Leaky capillaries in the brain portend early onset of Alzheimer’s disease as they signal cognitive impairment before hallmark toxic proteins appear, new USC research shows.
The findings, which appear in the Jan. 14 issue of Nature Medicine, could help with earlier diagnosis and suggest new targets for drugs that could slow or prevent the onset of the disease.
The number of Americans with Alzheimer’s is expected to more than double to about 14 million in 40 years, according to the Centers for Disease Control and Prevention. Five Alzheimer’s drugs are approved by the U.S. Food and Drug Administration to temporarily help with memory and thinking problems, but none treats the underlying cause of the disease or slow its progression. Researchers believe that successful treatment will eventually involve a combination of drugs aimed at multiple targets.
USC Alzheimer’s research: five-year study
USC’s five-year study, which involved 161 older adults, showed that people with the worst memory problems also had the most leakage in their brain’s blood vessels — regardless of whether abnormal proteins amyloid and tau were present.

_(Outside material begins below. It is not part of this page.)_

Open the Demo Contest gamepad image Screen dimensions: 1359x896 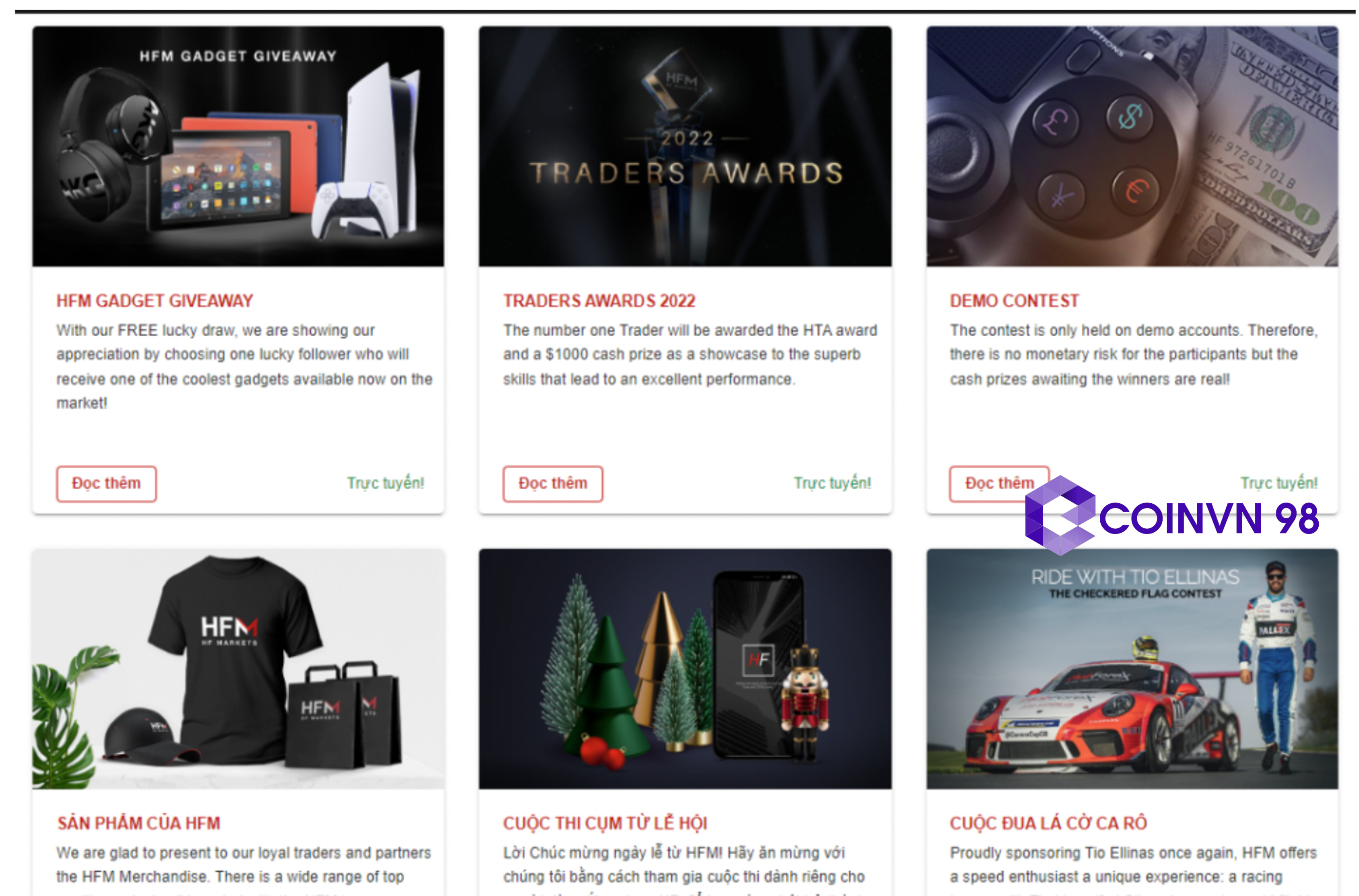click(1132, 146)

“The fact that we’re seeing the blood vessels leaking, independent of tau and independent of amyloid, when people have cognitive impairment on a mild level, suggests it could be a totally separate process or a very early process,” said senior author Berislav Zlokovic, director of the Zilkha Neurogenetic Institute at the Keck School of Medicine of USC. “That was surprising that this blood-brain barrier breakdown is occurring independently.”
In healthy brains, the cells that make up blood vessels fit together so tightly they form a barrier that keeps stray cells, pathogens, metals and other unhealthy substances from reaching brain tissue. Scientists call this the blood-brain barrier. In some aging brains, the seams between cells loosen, and the blood vessels become permeable.

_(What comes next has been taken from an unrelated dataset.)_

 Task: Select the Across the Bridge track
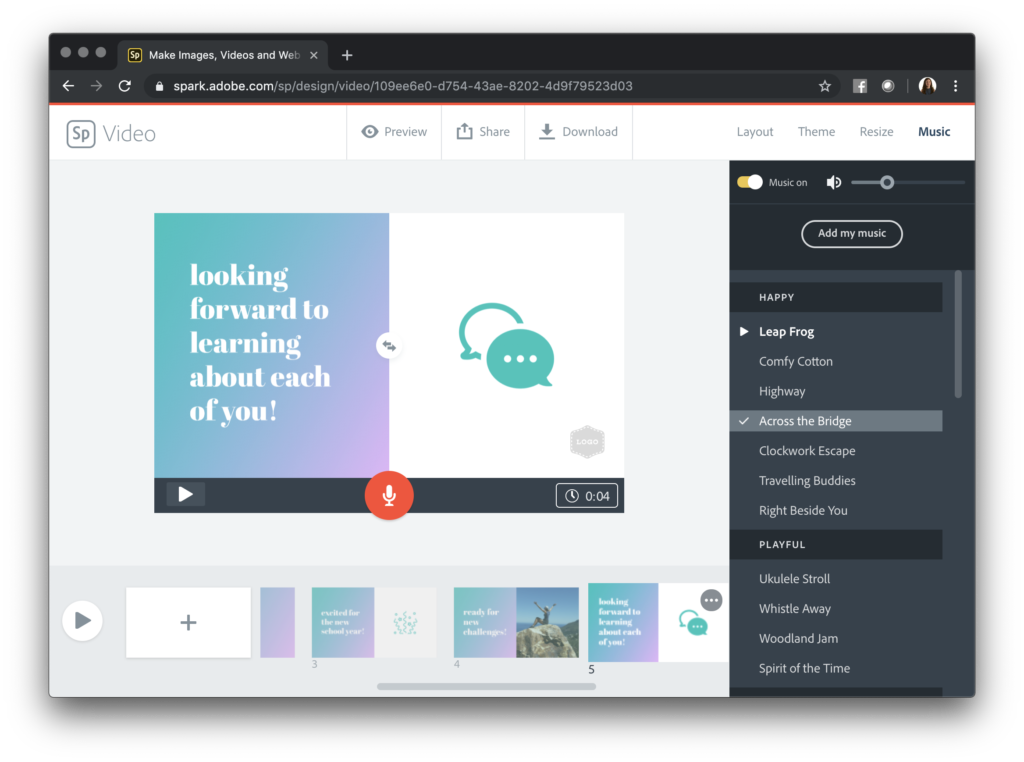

“If the blood-brain barrier is not working properly, then there is the potential for damage,” said co-author Arthur Toga, director of the USC Mark and Mary Stevens Neuroimaging and Informatics Institute at the Keck School of Medicine. “It suggests the vessels aren’t properly providing the nutrients and blood flow that the neurons need. And you have the possibility of toxic proteins getting in.”

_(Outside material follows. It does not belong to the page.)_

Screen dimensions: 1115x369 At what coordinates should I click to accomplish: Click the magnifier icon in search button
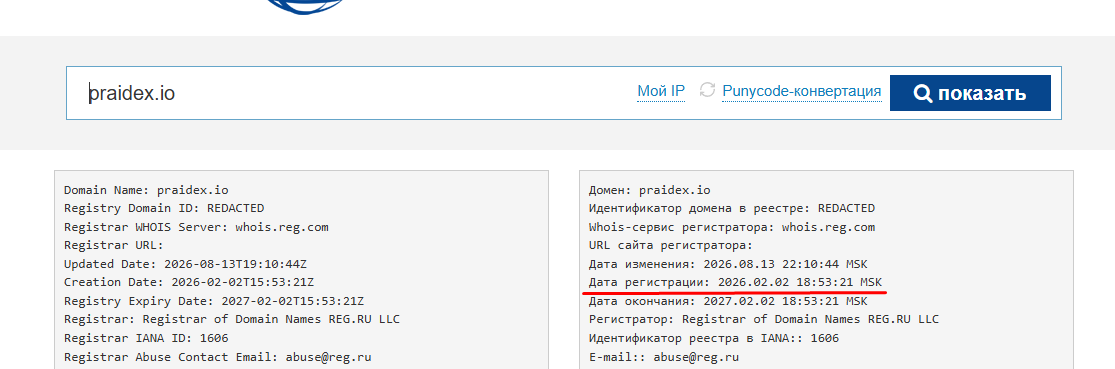(x=922, y=93)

Series of tests determines ‘clinical dementia rating score’ in USC Alzheimer’s research
Participants in the study had their memory and thinking ability assessed through a series of tasks and tests, resulting in measures of cognitive function and a “clinical dementia rating score.” Individuals diagnosed with disorders that might account for cognitive impairment were excluded. The researchers used neuroimaging and cerebral spinal fluid analysis to measure the permeability, or leakiness, of capillaries serving the brain’s hippocampus, and found a strong correlation between impairment and leakage.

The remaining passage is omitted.